John Jarmain war poem letters donated to Exeter University
- Published
Letters by a renowned World War Two poet are to be donated to the University of Exeter.
Original letters including poetry by John Jarmain were found by his daughter after the death of her mother.
Jarmain was killed in 1944 having written poems including El Alamein and Sand while serving in north Africa.
Prof Tim Kendall, of Exeter University, said Jermain was inspired by the "some of most hostile and forbidding landscapes ever endured".
Jarmain was an artillery captain who served in the 51st Highland Division and lived in Somerset and Dorset.
He was killed in Normandy in June 1944, several weeks after D-Day, having met his daughter only once.

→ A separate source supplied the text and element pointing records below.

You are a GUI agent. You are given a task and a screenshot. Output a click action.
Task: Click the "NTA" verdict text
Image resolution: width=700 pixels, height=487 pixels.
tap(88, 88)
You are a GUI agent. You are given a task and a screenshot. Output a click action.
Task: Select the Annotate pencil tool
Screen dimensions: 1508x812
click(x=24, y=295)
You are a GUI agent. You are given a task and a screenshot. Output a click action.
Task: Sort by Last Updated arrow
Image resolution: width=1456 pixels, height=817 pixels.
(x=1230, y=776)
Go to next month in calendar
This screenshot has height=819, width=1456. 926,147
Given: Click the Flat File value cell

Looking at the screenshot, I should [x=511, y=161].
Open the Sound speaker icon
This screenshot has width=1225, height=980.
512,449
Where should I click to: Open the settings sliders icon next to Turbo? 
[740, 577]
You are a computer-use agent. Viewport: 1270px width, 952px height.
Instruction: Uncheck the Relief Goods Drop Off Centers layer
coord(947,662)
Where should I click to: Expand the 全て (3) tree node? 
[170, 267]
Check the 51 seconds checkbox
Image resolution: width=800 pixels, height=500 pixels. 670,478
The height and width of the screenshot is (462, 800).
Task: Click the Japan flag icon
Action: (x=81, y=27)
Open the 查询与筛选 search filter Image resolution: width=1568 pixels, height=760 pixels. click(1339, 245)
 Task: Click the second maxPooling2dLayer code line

His poems were published to critical acclaim after the war but the 150 original manuscripts were kept locked away in a bureau by his widow Beryl.
They were only discovered by their daughter, Janet Coward, at the family home in Blandford after her death.
The poems had been sent home along with accounts of desert warfare in north Africa and enquiries about family news.
Mrs Coward said: "It gave me an insight into my father which I'd never thought of - it brought the war alive and all he went through."
Once in the university archive, the letters will be available to be studied by students and members of the public.
Prof Kendall said: "Jarmain becomes a connoisseur of sand as he studies its shapes and shifting colours under different climatic conditions. He was a landscape poet by training and by instinct."